See, also, Southern Pacific Co. v. Cavin, 144 Fed. 348, 75 C. C. A. 350, and authorities cited.
It thus appears that the case could not properly be withdrawn from the jury on the ground that the plaintiffs had failed to establish negligence on the part of the defendant; and it becomes our duty to consider the second ground urged by the defendant to sustain the action of the trial court, to wit, that the plaintiffs failed to prove that Mrs. Patterson actually sustained the injuries alleged in the declaration. Touching this objection it is only necessary to observe that there was testimony tending clearly to show that Mrs. Patterson suffered injuries as a result of the accident. The nature and extent of her injuries was testified to by several witnesses, one of them stating that:
“Before she was hurt she was very energetic and could go about her housework or any duties she had to perform, and that is different now, and I should say she has aged 10 or 15 years.”
Fet it be admitted, but we would not be understood as so finding, that it was shown by the physicians testifying, on the part of the defendant, that Mrs. Patterson was not hurt as claimed; that her injuries were purely imaginary and without any real basis in fact; that the evidence preponderated in favor of the defendant—still these and kindred questions should have been submitted, under proper instructions, to the consideration of the jury, whose duty it is to determine controverted questions of fact. The rule is thus stated by the Supreme Court in Texas & Pacific Railway Co. v. Cox, 145 U. S. at page 606, 12 Sup. Ct. 909, 36 L. Ed. 829:
“The case should not have been withdrawn from the jury unless the conclusion followed, as matter of law, that no recovery could be had upon any view which could be properly taken of the facts the evidence tended to establish. Dunlap v. Northeastern Railroad, 130 U. S. 649, 652 [9 Sup. Ct. 647, 32 L. Ed. 1058]; Kane v. Northern Central Railway, 128 U. S. 91 [9 Sup. Ct. 16, 32 L. Ed. 339]; Jones v. East Tennessee, Virginia & Georgia Railroad, 128 U. S. 443 [9 Sup. Ct. 118, 32 L. Ed. 478].”

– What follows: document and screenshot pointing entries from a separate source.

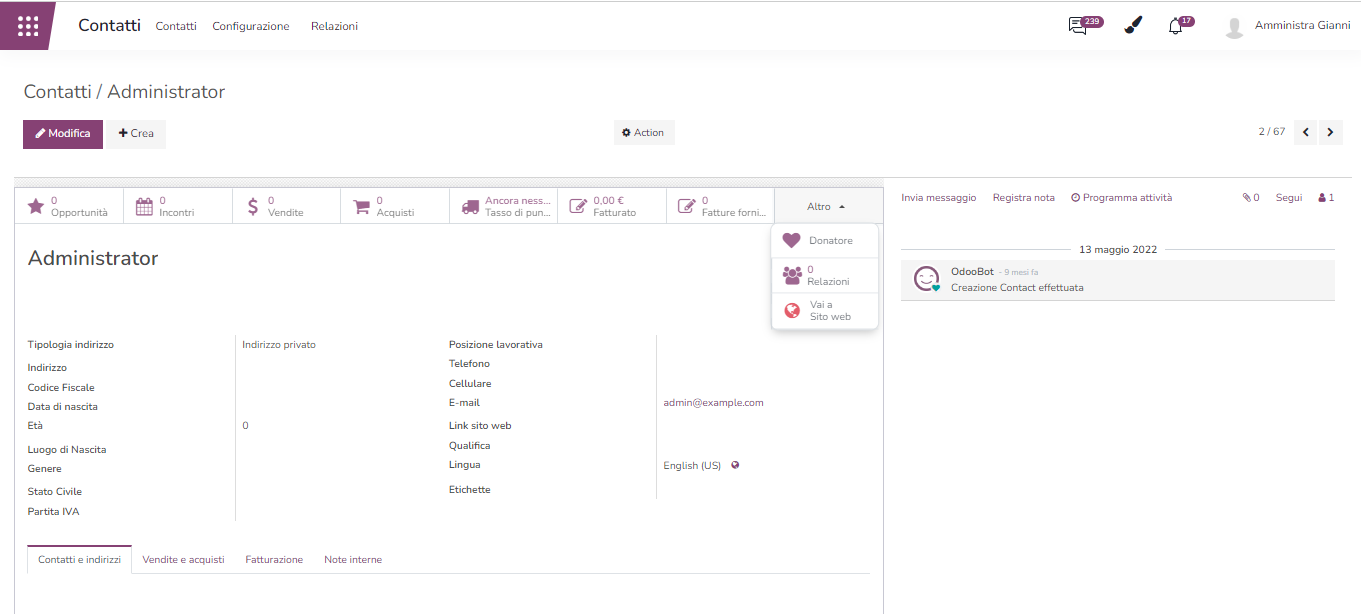Switch to the Vendite e acquisti tab
The width and height of the screenshot is (1361, 614).
pos(183,560)
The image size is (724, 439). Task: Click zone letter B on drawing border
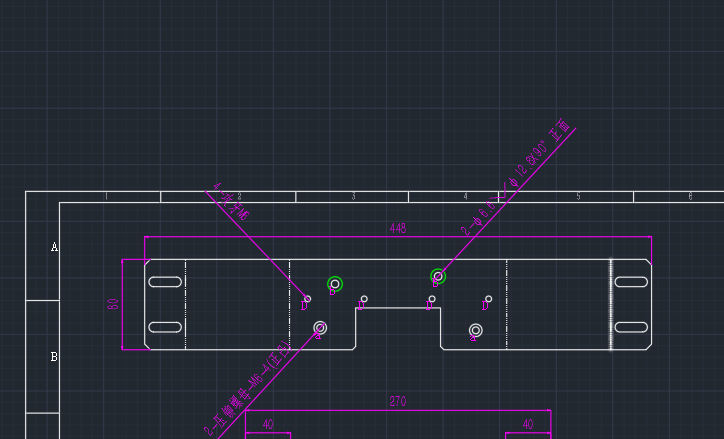coord(54,357)
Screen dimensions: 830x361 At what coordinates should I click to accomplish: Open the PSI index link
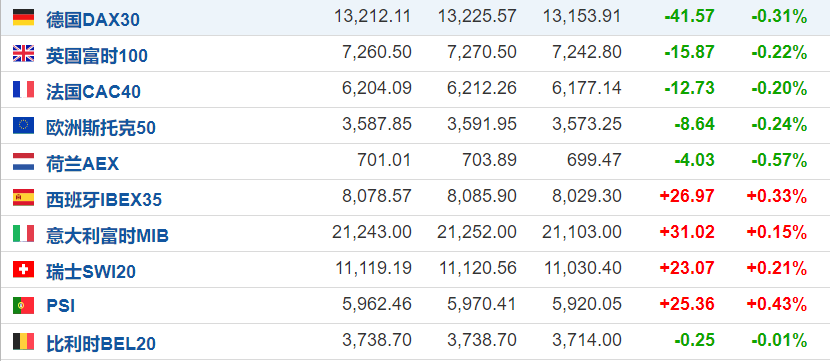coord(60,306)
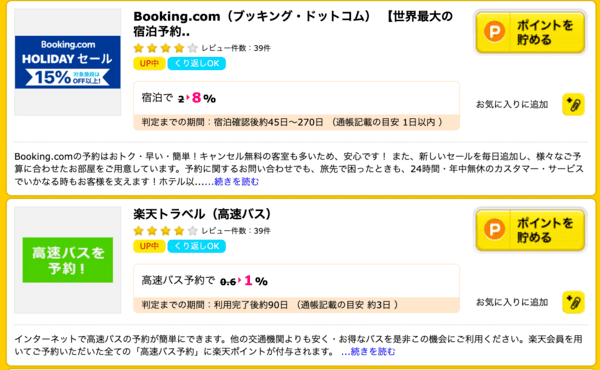This screenshot has width=600, height=370.
Task: Click the Rakuten Travel bus favorite clip icon
Action: click(573, 302)
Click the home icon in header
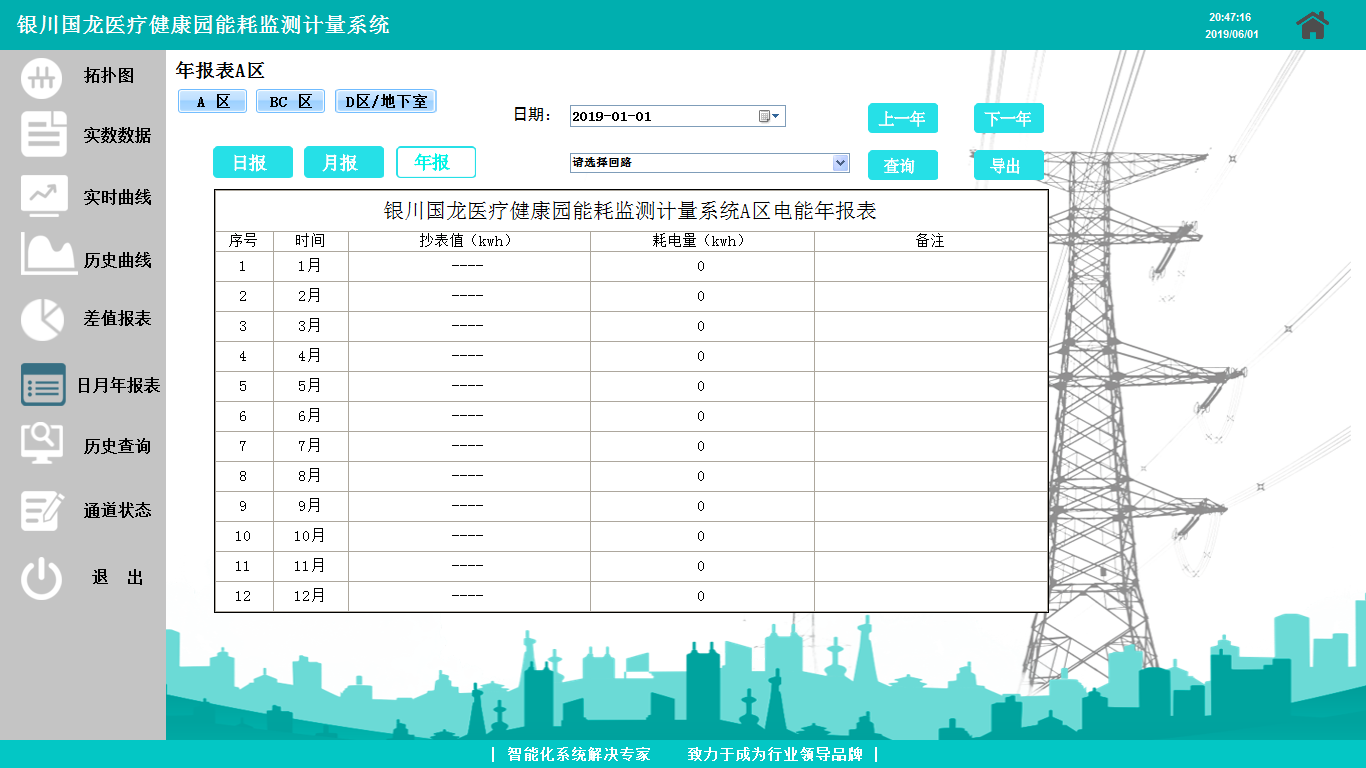Screen dimensions: 1366x768 [1312, 25]
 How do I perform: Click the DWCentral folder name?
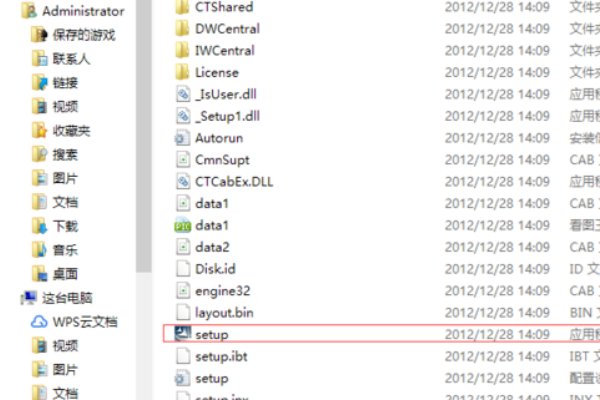click(x=227, y=29)
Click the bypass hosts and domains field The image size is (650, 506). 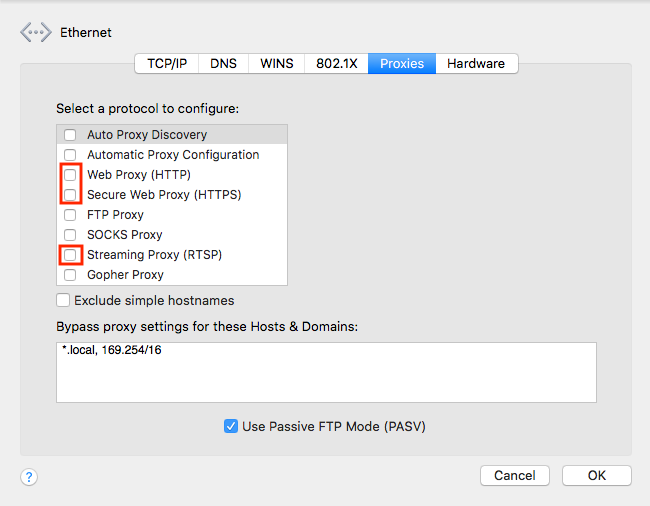[x=327, y=372]
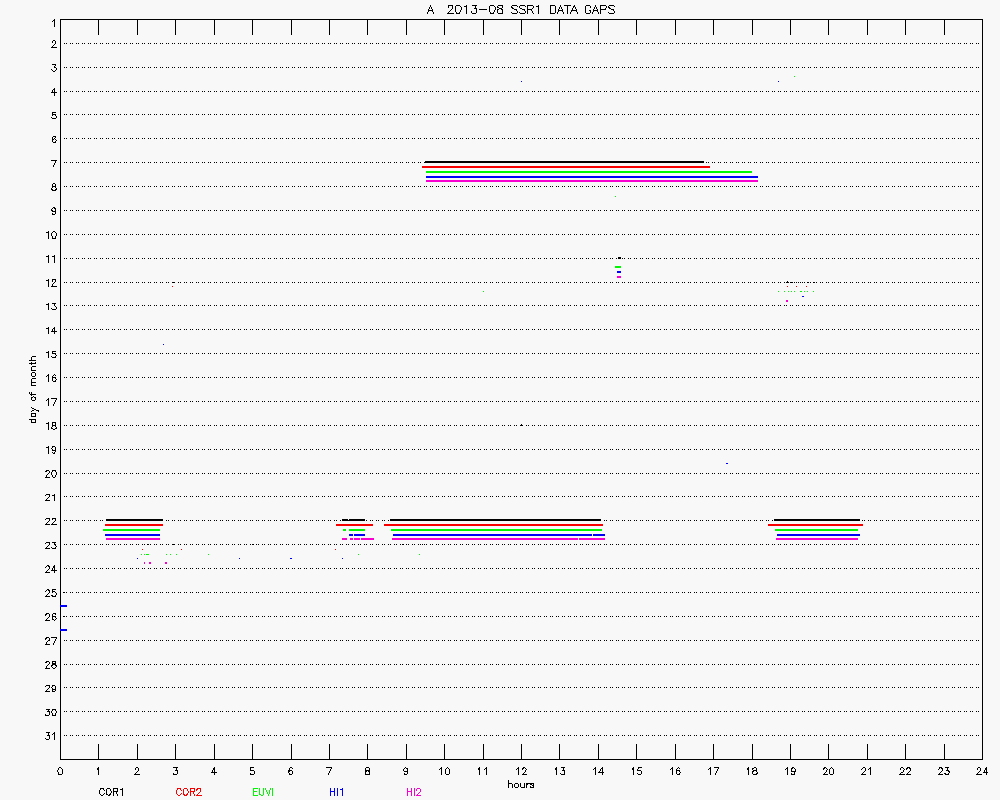
Task: Click the blue HI1 marker at day 26
Action: point(63,630)
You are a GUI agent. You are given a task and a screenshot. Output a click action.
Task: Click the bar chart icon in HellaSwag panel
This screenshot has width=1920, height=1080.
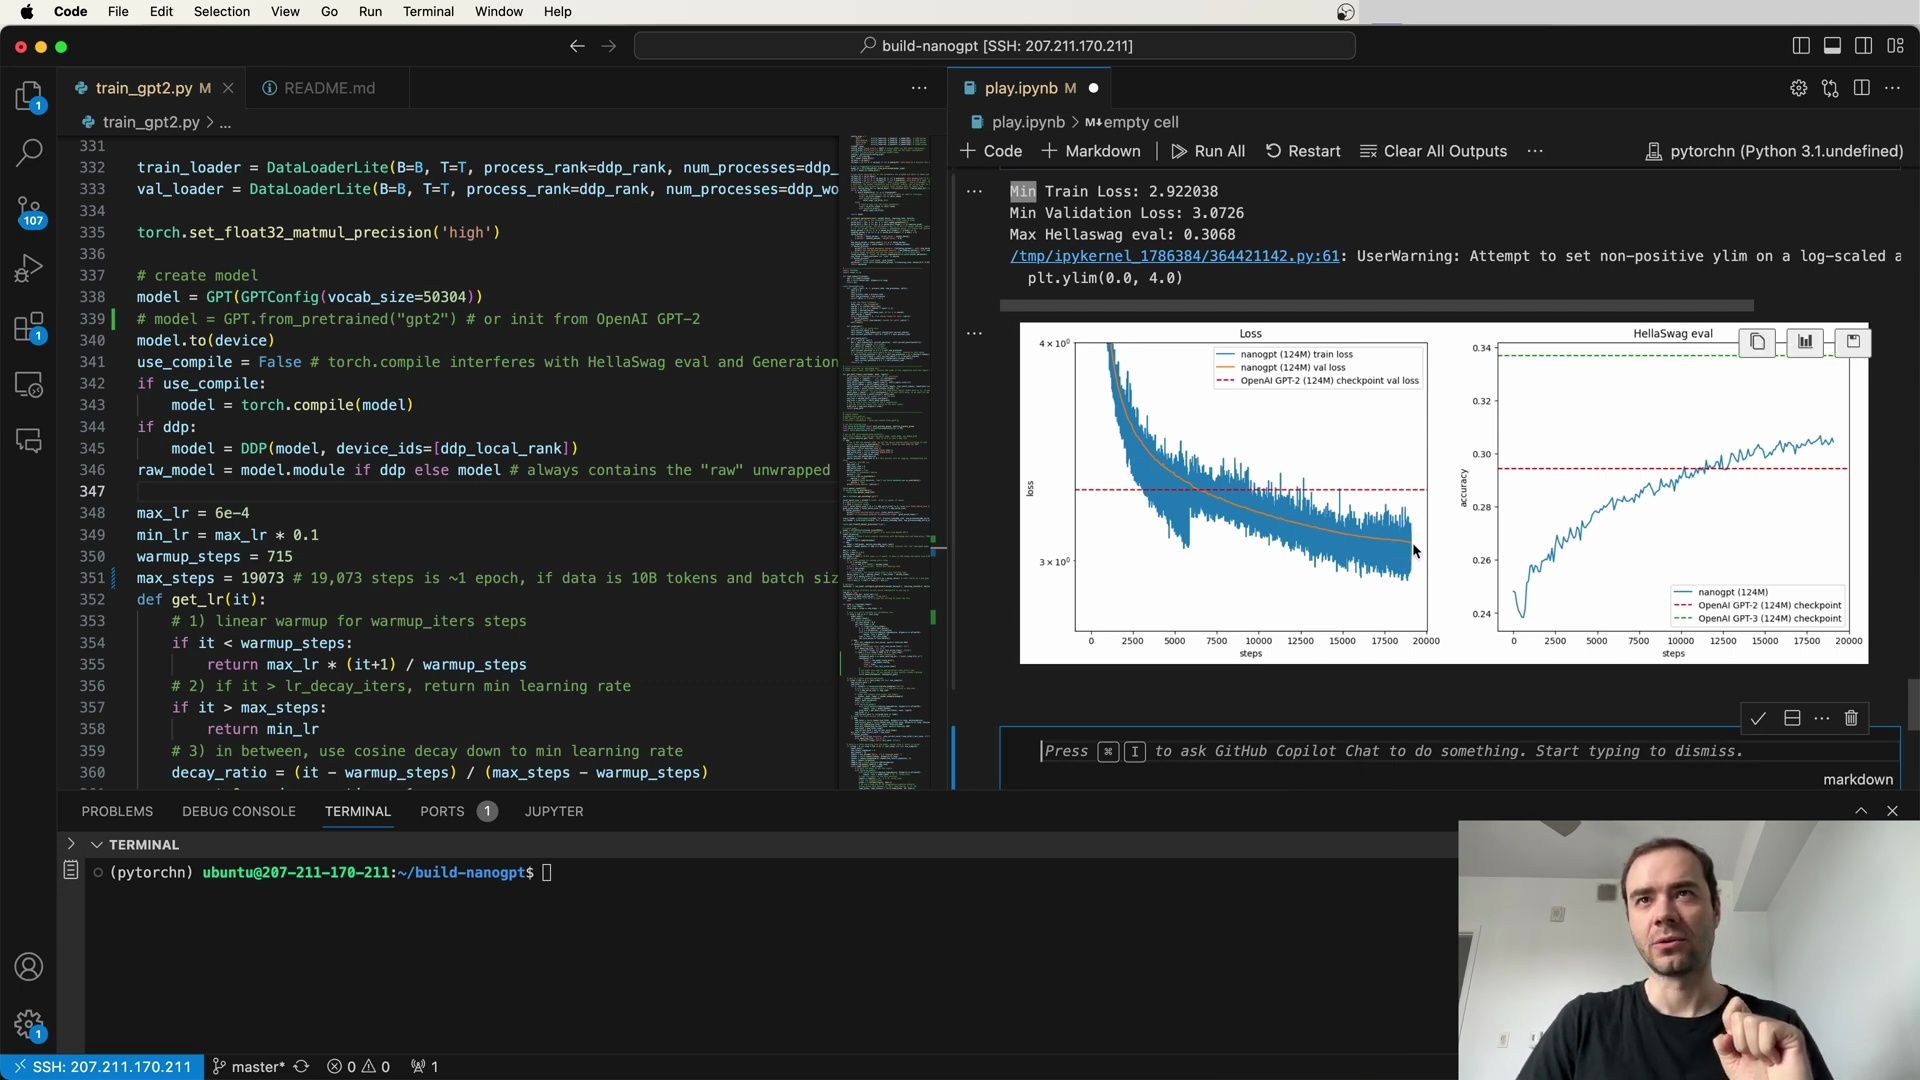(1804, 340)
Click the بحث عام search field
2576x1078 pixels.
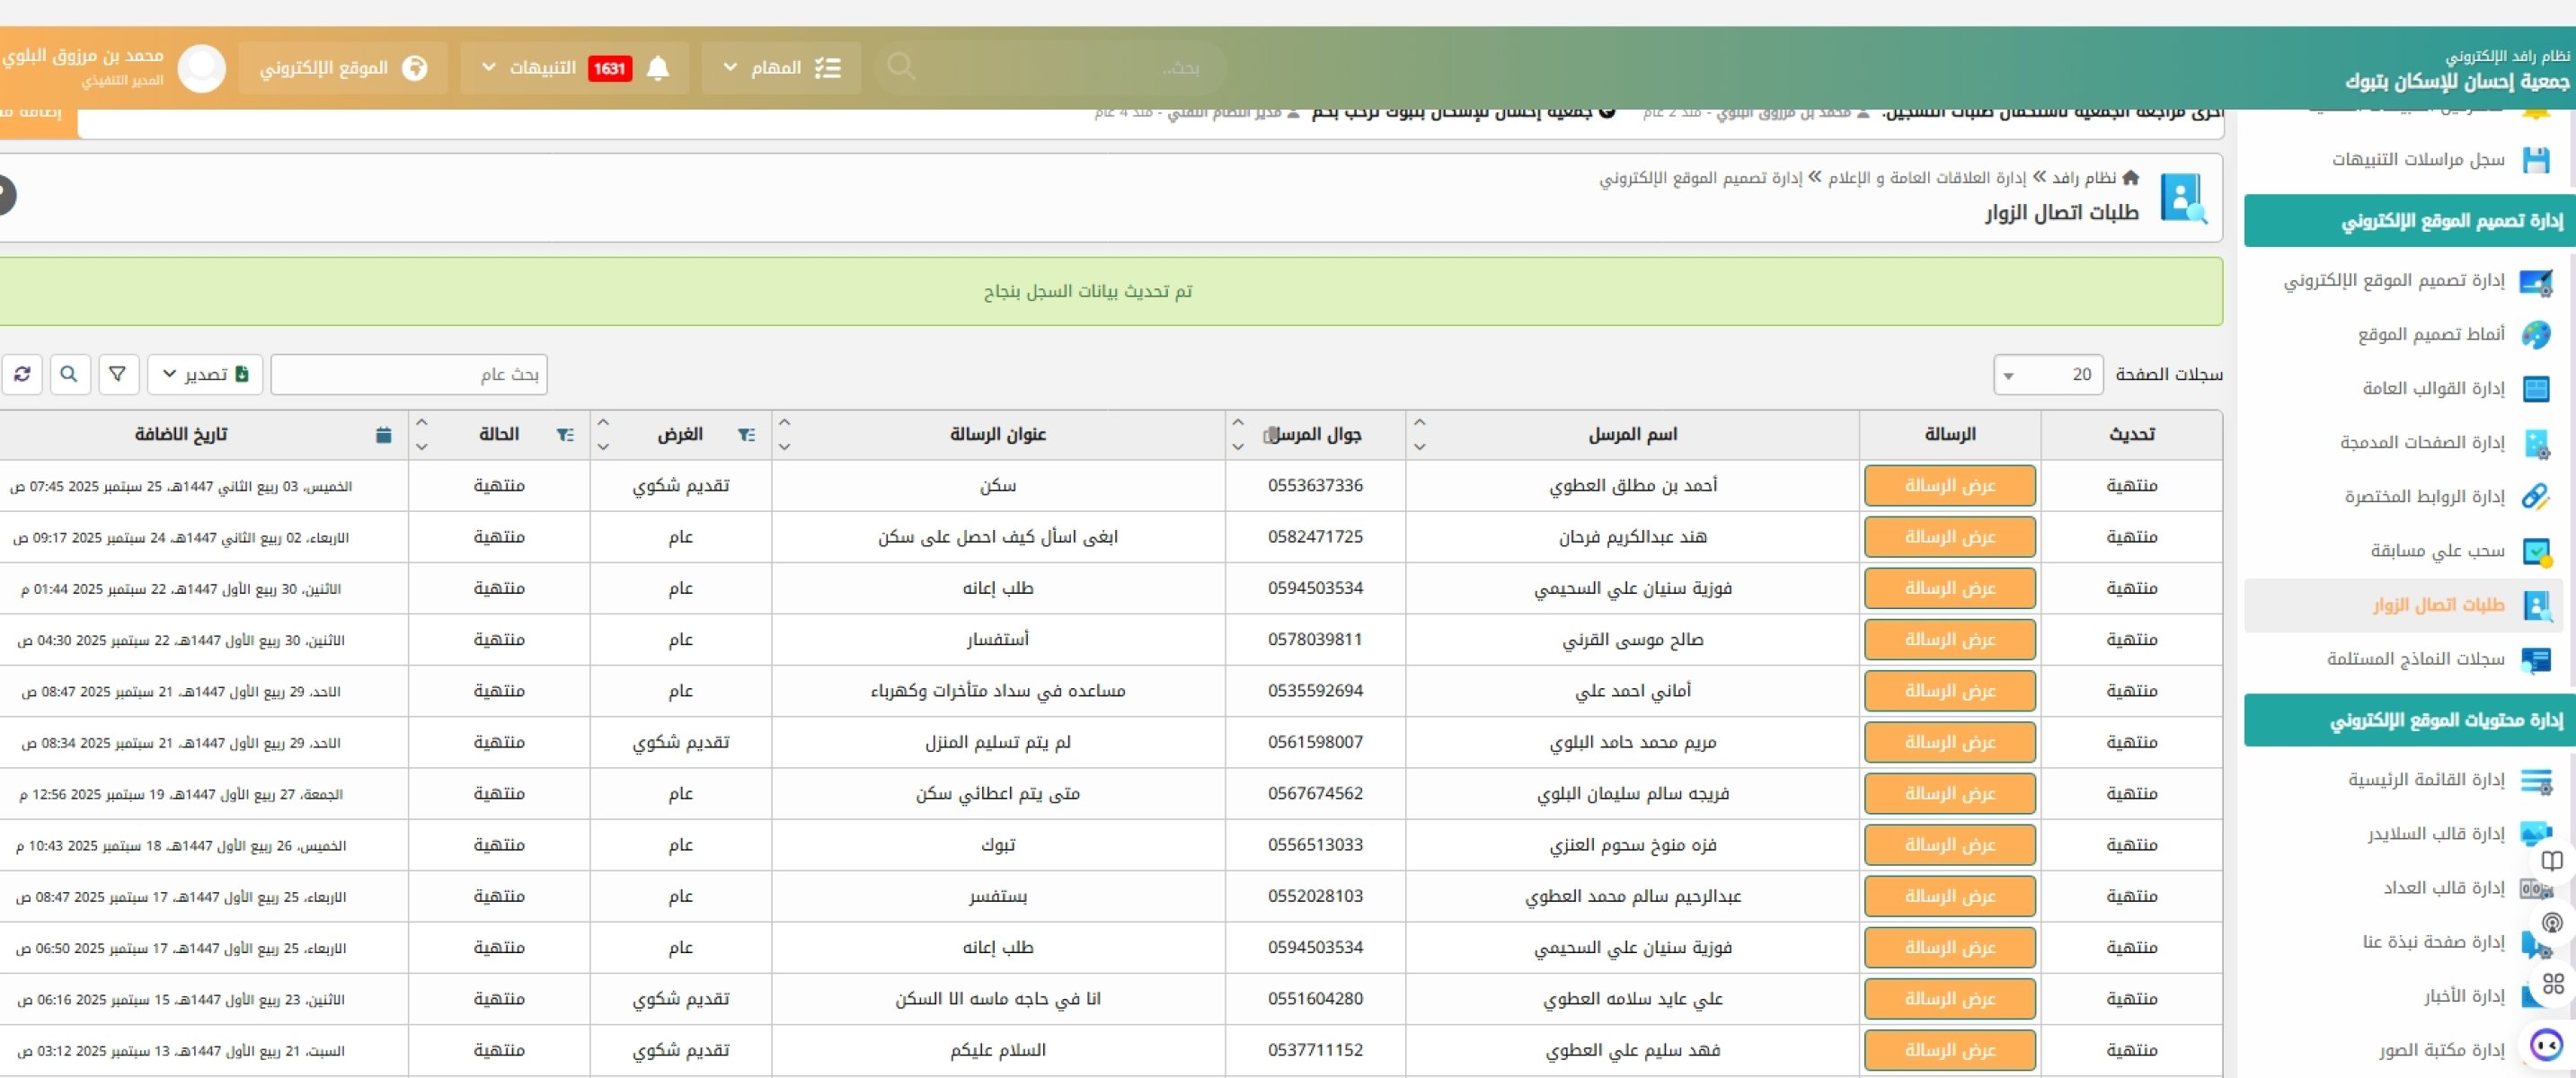coord(409,374)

In Big Brushy Coal & Coke Co. v. Williams, 176 Fed. 532, 99 C. C. A. 105, it was said by the Circuit Court of Appeals for the Sixth Circuit :
“It was not the province of the court below to weigh the evidence, when considering the motion to direct at the close of all the testimony. The motion must be overruled, where the testimony presented by the plaintiff, if believed by the jury, will support the petition. Mt. Adams & E. P. Inclined Ry. Co. v. Lowery, 74 Fed. 463, 477, 20 C. C. A. 596; Central Union Depot & Ry. Co. v. Mansfield, 169 Fed. 614, 95 C. C. A. 142; Norfolk & W. Ry. Co. v. Hazelrigg, 170 Fed. 551, 95 C. C. A. 637; L. S. & M. S. Ry. Co. v. J. Eder, Jr. (decided December 7, 1909) 174 Fed. 944 [98 C. C. A. 556]; Noble v. C. Crane & Co., 169 Fed. 55, 94 C. C. A. 423; Van Stone v. Stilwell & Bierce Mfg. Co., 142 U. S. 128, 135, 12 Sup. Ct. 181, 35 L. Ed. 961. In our opinion there was such testimony. The weight of the evidence and the extent and effect of contradiction present questions for the jury. Crumpton v. United States, 138 U. S. 361, 363, 11 Sup. Ct. 355, 34 L. Ed. 958.”
See, also, McIntyre v. Modern Woodmen of America, 200 Fed. 1, 121 C. C. A. 1; Haynie v. T. C. I. & R. Co., 175 Fed. 55, 99 C. C. A 71.
For the reasons stated we are of the opinion that the trial court erred in instructing the jury to return a verdict for the defendant. The judgment should therefore be reversed, and the cause remanded for a new trial; and it is so ordered.